People displayed intensely regressive reactions to being confined to house arrest for months. While some rode the wave of escapism back a couple of centuries and started frantically baking loaves of bread, others regressed within their own history and revisited cherished pieces of art from their childhood. This led to a renaissance of nostalgia made novelty—through the more measured gaze of adulthood, we could revisit art that was meaningful to us as children and appreciate certain complexities we were blind to before.
For a lot of us, that meant understanding some of the raunchier humor in Cartoon Network’s Justice League Unlimited (I’m not projecting), but for Erica Ito and Carter Nakamoto, it meant revisiting Rick Riordan’s Percy Jackson and the Olympians series and starting a podcast about the greatest love story ever told—Jason Grace and cranial trauma (not really).
Seaweed Brain: A Percabeth Podcast aired its first episode in June 2020 and started discussing each book in the original series and The Heroes of Olympus series for a number of episodes, following the books chronologically. Erica and Carter would either discuss the content of the podcast by themselves or with guests, some who ended up being recurring presences on the show.

Directives:
A. From the passage on the Percy Jackson podcast, list every title of a show, book series, or podcast that it names.
B. Decide whether each statement agrees with the passage on the Percy Jackson podcast, answering yes or no and quoting the words that settle it: (i) The podcast's first episode aired in June 2020. (ii) The podcast discussed the books in reverse order of publication. (iii) Erica and Carter always discussed the books without guests.
C. Pick up the passage on the Percy Jackson podcast after its final sentence and carry it forward.

Information given:
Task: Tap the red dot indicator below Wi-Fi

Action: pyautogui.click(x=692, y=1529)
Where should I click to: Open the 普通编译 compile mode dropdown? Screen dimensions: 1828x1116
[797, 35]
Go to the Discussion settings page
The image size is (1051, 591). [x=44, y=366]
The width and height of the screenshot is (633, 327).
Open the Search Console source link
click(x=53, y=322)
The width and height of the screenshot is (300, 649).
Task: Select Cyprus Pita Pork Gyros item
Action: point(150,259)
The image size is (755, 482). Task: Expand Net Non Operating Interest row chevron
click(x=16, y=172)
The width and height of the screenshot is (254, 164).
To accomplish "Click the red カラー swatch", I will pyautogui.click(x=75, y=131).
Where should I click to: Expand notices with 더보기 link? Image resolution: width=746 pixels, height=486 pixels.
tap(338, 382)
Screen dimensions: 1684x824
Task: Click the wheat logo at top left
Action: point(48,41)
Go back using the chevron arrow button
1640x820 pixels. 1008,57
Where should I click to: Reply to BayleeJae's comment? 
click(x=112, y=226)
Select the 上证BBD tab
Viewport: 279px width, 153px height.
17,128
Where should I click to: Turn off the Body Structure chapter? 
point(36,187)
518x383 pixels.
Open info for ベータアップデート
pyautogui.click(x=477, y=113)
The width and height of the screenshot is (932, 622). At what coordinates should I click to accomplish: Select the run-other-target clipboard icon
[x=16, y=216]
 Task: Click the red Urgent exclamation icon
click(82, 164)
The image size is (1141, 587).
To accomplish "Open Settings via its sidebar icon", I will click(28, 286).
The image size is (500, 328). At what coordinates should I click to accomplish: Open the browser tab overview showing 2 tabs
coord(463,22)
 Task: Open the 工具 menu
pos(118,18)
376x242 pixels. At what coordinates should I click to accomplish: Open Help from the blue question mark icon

Expected results:
A. Justice League Unlimited; Percy Jackson and the Olympians; The Heroes of Olympus; Seaweed Brain: A Percabeth Podcast

B.
(i) Yes: "aired its first episode in June 2020"
(ii) No: "following the books chronologically"
(iii) No: "either discuss the content of the podcast by themselves or with guests"

C.
Since then, Erica and Carter have become an institution in the Percy Jackson community— They’ve done podcasts with the cast and crew of the Percy Jackson and the Olympians Disney Plus show—and the flag bearers for Percabeth supporters (anyone with any level of emotional intelligence). They’ve also gathered a diversity of opinions on a number of themes, topics, characters, and plot decisions throughout the story.
So we did what anyone would do…we methodically transcribed and downloaded each episode covering the original two series, brainstormed for relevant topics, and conducted a sentiment and importance analysis on the episodes.
This report is a quick look into what stood out as the co-hosts and guests talked through the series: what characters were the most loved or hated, how people felt about different parts of the story, and other items that we thought would be fun to include.
We’ll be doing this using three metrics in particular - polarity, subjectivity, and overall sentiment. Derived by analyzing important phrases within the context of the greater text, these measures are commonplace in natural language processing and play a large role in discerning text connotation for AI software.
Polarity is an index that measures how positively or negatively something is talked about, ranging from -1 (hate it, makes be break out in hives, absolute criminal) to 1 (clears my skin, absolves my debts, is my happy place). It’s pretty rigidly designed, looking for adjectives and other descriptive phrases around the subject and comparing them all together.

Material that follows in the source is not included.